When Massachusetts outlawed flavored tobacco in 2019, the goal was to reduce smoking, especially among young people - but did it work?
A new study by the Tax Foundation, an economic and political think tank, found that the Massachusetts ban does not appear to have stopped many people from buying tobacco, but it did coincide with increased sales in neighboring states.
“Early signs indicate that the ban will not decrease tobacco consumption in the state,” the Tax Foundation said. “It is not in the interest of Massachusetts to pursue a public health measure that merely sends tax revenue to its neighboring states without improving public health.”
Since June 2020 flavored tobacco products - including menthol cigarettes - have been banned from sale in Massachusetts.
To figure out the effect of the ban, Tax Foundation looked at the sale of tobacco tax stamps from June-September 2019 and the same time period a year later in 2020.

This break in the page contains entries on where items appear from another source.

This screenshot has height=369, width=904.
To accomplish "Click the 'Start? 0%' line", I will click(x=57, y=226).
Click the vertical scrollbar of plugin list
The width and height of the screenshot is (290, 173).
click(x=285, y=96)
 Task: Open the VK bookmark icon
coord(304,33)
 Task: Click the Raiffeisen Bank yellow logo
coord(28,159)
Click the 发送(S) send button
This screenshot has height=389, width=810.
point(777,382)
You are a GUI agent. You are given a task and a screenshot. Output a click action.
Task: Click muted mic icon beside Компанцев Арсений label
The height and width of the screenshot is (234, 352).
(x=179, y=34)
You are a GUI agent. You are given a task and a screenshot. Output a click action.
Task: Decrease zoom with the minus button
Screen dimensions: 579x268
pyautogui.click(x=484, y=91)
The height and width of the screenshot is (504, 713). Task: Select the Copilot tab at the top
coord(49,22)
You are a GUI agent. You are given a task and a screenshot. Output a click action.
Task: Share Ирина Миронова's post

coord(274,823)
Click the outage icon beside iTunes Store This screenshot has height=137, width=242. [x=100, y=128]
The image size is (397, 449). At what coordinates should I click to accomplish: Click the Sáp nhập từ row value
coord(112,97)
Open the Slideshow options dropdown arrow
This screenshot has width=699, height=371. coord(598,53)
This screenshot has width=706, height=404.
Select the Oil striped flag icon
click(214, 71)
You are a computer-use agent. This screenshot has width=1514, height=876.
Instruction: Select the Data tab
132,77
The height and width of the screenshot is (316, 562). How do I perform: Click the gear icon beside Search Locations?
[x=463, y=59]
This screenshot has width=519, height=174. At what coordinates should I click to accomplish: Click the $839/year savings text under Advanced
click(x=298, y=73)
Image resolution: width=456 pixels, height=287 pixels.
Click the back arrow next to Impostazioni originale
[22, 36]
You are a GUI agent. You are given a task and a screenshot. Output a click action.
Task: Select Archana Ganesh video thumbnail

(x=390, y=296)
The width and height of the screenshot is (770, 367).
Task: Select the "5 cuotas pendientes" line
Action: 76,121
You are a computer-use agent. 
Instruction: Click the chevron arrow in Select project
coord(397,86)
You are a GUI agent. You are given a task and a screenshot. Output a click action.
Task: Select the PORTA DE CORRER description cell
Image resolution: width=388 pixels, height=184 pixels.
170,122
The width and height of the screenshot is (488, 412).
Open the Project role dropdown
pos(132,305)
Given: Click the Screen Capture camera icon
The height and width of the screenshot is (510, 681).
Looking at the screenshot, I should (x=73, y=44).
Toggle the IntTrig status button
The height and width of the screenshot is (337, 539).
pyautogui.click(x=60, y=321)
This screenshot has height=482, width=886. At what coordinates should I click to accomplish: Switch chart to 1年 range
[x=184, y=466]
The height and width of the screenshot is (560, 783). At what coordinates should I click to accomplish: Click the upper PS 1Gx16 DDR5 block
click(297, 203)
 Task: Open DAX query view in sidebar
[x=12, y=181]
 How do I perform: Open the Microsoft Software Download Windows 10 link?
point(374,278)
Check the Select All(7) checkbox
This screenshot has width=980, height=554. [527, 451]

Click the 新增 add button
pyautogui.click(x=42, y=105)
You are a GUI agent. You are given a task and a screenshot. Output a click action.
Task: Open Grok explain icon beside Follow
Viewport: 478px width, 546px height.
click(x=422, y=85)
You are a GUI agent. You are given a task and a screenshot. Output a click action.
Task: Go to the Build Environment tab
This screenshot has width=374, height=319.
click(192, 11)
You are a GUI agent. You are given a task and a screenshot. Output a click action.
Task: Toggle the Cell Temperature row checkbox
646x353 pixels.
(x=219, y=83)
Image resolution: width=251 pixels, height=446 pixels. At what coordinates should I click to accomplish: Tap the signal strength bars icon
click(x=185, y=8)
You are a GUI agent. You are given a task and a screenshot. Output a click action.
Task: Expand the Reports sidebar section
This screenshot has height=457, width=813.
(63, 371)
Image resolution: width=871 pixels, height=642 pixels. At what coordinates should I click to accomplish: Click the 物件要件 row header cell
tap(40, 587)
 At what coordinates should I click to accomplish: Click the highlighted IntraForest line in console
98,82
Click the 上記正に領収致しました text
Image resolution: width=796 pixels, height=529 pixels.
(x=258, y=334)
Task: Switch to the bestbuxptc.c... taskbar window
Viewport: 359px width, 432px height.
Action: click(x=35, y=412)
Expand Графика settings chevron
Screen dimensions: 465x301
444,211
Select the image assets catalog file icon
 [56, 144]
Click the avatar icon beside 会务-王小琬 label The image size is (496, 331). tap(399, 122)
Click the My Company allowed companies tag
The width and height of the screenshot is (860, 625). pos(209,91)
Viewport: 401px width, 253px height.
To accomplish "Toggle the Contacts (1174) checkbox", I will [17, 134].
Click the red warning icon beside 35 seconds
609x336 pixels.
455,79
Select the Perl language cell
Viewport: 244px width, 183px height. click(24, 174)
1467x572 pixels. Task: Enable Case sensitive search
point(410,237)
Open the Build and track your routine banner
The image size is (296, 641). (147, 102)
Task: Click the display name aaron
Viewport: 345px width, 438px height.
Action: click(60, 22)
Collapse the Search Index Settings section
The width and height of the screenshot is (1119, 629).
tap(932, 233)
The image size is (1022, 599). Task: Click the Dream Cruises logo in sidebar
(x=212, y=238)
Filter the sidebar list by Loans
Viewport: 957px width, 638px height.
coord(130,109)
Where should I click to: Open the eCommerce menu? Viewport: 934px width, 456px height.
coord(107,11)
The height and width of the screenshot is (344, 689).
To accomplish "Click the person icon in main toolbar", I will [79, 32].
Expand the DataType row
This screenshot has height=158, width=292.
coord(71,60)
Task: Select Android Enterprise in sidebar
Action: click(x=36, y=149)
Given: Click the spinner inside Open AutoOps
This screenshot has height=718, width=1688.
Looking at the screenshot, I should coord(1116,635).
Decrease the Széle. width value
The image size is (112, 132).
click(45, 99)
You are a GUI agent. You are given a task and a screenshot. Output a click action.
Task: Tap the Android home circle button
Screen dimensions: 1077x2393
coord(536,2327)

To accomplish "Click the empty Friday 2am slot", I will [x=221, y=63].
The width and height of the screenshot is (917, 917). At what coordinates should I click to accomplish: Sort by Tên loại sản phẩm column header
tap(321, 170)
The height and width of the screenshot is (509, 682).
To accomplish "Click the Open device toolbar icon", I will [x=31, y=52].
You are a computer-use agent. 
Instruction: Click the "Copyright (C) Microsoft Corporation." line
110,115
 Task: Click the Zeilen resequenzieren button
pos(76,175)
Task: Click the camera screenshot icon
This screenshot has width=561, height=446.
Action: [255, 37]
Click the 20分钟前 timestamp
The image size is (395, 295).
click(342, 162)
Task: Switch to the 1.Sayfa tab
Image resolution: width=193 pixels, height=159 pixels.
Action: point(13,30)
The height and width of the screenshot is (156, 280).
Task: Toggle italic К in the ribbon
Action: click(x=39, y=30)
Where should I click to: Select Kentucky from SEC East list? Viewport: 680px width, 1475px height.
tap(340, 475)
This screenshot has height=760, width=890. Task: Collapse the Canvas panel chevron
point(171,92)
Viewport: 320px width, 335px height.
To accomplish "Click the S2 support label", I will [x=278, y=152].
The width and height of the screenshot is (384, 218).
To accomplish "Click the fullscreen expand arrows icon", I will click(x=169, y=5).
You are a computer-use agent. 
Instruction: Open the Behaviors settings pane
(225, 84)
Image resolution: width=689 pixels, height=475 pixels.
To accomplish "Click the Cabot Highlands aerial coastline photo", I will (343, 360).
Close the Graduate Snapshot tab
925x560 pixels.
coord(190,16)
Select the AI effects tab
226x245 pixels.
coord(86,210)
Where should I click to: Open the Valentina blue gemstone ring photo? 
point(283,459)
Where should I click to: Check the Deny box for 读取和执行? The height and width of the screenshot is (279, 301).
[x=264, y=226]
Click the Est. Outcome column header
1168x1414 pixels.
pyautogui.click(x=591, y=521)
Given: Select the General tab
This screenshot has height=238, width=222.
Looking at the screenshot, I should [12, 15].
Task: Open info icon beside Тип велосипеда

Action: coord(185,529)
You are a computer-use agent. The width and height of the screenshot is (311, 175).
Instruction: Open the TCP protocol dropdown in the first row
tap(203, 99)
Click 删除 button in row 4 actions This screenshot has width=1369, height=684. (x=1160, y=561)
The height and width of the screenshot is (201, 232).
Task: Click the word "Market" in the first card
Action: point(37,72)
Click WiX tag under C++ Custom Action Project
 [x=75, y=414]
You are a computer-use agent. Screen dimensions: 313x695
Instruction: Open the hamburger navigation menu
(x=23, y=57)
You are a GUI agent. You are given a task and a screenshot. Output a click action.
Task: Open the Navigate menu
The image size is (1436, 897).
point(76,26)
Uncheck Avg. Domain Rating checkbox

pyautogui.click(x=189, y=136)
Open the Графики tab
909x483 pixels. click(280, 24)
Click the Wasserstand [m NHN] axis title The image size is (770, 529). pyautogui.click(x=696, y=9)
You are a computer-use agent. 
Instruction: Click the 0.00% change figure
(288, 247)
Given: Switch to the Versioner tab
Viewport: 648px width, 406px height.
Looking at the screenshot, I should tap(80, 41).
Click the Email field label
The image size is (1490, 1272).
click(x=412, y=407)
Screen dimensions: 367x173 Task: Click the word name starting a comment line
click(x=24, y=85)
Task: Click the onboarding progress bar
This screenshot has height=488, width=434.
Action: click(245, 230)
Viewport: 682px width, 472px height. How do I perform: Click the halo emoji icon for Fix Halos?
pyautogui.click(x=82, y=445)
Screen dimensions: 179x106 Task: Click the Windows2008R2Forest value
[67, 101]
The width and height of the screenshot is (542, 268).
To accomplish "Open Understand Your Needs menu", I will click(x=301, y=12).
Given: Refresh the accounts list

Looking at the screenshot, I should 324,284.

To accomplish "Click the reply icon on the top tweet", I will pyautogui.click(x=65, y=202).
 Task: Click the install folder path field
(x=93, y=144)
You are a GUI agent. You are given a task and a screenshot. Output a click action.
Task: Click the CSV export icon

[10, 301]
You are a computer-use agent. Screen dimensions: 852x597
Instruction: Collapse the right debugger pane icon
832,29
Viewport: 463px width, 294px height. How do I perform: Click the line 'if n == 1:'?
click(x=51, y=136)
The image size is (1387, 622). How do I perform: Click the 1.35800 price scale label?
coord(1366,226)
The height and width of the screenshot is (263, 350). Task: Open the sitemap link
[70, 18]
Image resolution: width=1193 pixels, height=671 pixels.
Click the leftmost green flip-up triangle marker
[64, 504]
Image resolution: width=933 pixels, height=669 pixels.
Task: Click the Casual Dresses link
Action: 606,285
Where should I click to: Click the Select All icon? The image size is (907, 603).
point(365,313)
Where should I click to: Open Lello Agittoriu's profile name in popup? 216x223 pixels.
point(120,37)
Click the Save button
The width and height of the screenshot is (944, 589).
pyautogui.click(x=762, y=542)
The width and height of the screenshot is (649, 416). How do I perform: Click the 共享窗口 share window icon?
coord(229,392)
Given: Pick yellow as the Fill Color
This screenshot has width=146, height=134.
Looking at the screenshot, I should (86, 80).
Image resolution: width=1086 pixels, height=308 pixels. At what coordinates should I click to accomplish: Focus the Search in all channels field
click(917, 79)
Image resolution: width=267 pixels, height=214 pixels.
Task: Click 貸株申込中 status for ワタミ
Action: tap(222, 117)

Over the course of a year, tax stamp sales decreased by 24 percent in Massachusetts but went up by 34 percent in New Hampshire and 25 percent in Rhode Island.
Other nearby states saw increased tax stamp sales, too - Vermont sales went up by 11 percent, New York’s rose by 5 percent, and in Connecticut, there was a 3 percent increase.
The Tax Foundation pointed out that the shift has an impact on tax revenue for the states. Taxes collected from cigarette sales decreased by 10 percent in the first half of 2020, which translated into a decline of about $50 million in revenue.
“That revenue is now being collected by Massachusetts’ neighbors,” the Tax Foundation said in a press release.